Exercise objective:
Copy out every one of the records below, replacing each "Screen dimensions" with "Display size" and leaving everything else unchanged.

** Start Data **

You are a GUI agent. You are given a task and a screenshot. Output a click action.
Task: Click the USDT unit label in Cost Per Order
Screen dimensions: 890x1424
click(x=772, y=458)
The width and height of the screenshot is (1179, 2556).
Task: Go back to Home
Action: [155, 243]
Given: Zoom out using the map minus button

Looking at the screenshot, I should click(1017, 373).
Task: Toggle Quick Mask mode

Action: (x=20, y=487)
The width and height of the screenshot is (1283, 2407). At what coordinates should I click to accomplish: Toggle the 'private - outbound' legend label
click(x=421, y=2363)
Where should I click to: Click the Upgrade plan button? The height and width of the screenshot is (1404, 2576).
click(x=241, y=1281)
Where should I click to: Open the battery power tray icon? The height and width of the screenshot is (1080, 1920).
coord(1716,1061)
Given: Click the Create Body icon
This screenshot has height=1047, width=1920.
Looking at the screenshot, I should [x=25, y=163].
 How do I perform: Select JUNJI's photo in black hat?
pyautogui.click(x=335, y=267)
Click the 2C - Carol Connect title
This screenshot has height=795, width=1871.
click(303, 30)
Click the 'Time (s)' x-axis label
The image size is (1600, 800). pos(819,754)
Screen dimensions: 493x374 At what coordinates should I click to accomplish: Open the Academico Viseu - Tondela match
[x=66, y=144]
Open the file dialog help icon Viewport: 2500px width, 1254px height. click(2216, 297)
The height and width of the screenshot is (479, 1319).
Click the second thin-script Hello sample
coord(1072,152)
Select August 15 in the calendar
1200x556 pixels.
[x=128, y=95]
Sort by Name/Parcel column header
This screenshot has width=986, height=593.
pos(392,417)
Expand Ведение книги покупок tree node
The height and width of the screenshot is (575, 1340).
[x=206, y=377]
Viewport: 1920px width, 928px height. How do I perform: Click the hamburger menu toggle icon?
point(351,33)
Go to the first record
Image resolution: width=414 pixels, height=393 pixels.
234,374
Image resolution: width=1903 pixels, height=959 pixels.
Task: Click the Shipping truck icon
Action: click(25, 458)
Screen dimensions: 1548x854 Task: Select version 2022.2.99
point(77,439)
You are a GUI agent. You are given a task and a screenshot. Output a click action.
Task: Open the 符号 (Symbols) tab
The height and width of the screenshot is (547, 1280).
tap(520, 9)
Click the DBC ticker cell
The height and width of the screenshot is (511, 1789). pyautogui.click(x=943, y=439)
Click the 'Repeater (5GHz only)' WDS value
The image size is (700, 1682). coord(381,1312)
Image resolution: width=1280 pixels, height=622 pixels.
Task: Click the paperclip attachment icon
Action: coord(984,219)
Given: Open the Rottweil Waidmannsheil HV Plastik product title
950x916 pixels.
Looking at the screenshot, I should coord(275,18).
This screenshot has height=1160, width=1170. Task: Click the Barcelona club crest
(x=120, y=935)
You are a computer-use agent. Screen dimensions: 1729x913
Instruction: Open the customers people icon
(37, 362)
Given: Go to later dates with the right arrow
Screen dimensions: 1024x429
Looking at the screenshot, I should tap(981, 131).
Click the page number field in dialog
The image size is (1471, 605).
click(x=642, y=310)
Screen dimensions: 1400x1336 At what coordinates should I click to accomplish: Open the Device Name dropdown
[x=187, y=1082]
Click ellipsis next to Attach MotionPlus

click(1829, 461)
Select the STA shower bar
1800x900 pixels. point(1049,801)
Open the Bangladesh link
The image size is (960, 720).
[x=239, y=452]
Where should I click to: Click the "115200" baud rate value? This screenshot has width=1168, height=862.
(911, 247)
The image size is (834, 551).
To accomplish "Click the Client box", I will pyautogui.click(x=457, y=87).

** End Data **

In response:
You are a GUI agent. You are given a task and a screenshot. Output a click action.
Task: Click the USDT unit label in Cost Per Order
Display size: 890x1424
click(x=772, y=458)
The width and height of the screenshot is (1179, 2556).
Task: Go back to Home
Action: [155, 243]
Given: Zoom out using the map minus button

Looking at the screenshot, I should click(1017, 373).
Task: Toggle Quick Mask mode

Action: (x=20, y=487)
The width and height of the screenshot is (1283, 2407). At what coordinates should I click to accomplish: Toggle the 'private - outbound' legend label
click(x=421, y=2363)
Where should I click to: Click the Upgrade plan button? The height and width of the screenshot is (1404, 2576).
click(x=241, y=1281)
Where should I click to: Open the battery power tray icon? The height and width of the screenshot is (1080, 1920).
coord(1716,1061)
Given: Click the Create Body icon
This screenshot has height=1047, width=1920.
Looking at the screenshot, I should [x=25, y=163].
 How do I perform: Select JUNJI's photo in black hat?
pyautogui.click(x=335, y=267)
Click the 2C - Carol Connect title
This screenshot has height=795, width=1871.
click(303, 30)
Click the 'Time (s)' x-axis label
The image size is (1600, 800). pos(819,754)
Display size: 493x374 At what coordinates should I click to accomplish: Open the Academico Viseu - Tondela match
[x=66, y=144]
Open the file dialog help icon Viewport: 2500px width, 1254px height. click(2216, 297)
The height and width of the screenshot is (479, 1319).
Click the second thin-script Hello sample
coord(1072,152)
Select August 15 in the calendar
1200x556 pixels.
[x=128, y=95]
Sort by Name/Parcel column header
This screenshot has width=986, height=593.
pos(392,417)
Expand Ведение книги покупок tree node
The height and width of the screenshot is (575, 1340).
[x=206, y=377]
Viewport: 1920px width, 928px height. How do I perform: Click the hamburger menu toggle icon?
point(351,33)
Go to the first record
Image resolution: width=414 pixels, height=393 pixels.
234,374
Image resolution: width=1903 pixels, height=959 pixels.
Task: Click the Shipping truck icon
Action: click(25, 458)
Display size: 1548x854 Task: Select version 2022.2.99
point(77,439)
You are a GUI agent. You are given a task and a screenshot. Output a click action.
Task: Open the 符号 (Symbols) tab
The height and width of the screenshot is (547, 1280).
tap(520, 9)
Click the DBC ticker cell
The height and width of the screenshot is (511, 1789). pyautogui.click(x=943, y=439)
Click the 'Repeater (5GHz only)' WDS value
The image size is (700, 1682). coord(381,1312)
Image resolution: width=1280 pixels, height=622 pixels.
Task: Click the paperclip attachment icon
Action: coord(984,219)
Given: Open the Rottweil Waidmannsheil HV Plastik product title
950x916 pixels.
Looking at the screenshot, I should coord(275,18).
This screenshot has height=1160, width=1170. Task: Click the Barcelona club crest
(x=120, y=935)
You are a computer-use agent. Display size: 1729x913
Instruction: Open the customers people icon
(37, 362)
Given: Go to later dates with the right arrow
Display size: 1024x429
Looking at the screenshot, I should tap(981, 131).
Click the page number field in dialog
The image size is (1471, 605).
click(x=642, y=310)
Display size: 1400x1336 At what coordinates should I click to accomplish: Open the Device Name dropdown
[x=187, y=1082]
Click ellipsis next to Attach MotionPlus

click(1829, 461)
Select the STA shower bar
1800x900 pixels. point(1049,801)
Open the Bangladesh link
The image size is (960, 720).
[x=239, y=452]
Where should I click to: Click the "115200" baud rate value? This screenshot has width=1168, height=862.
(911, 247)
The image size is (834, 551).
To accomplish "Click the Client box", I will pyautogui.click(x=457, y=87).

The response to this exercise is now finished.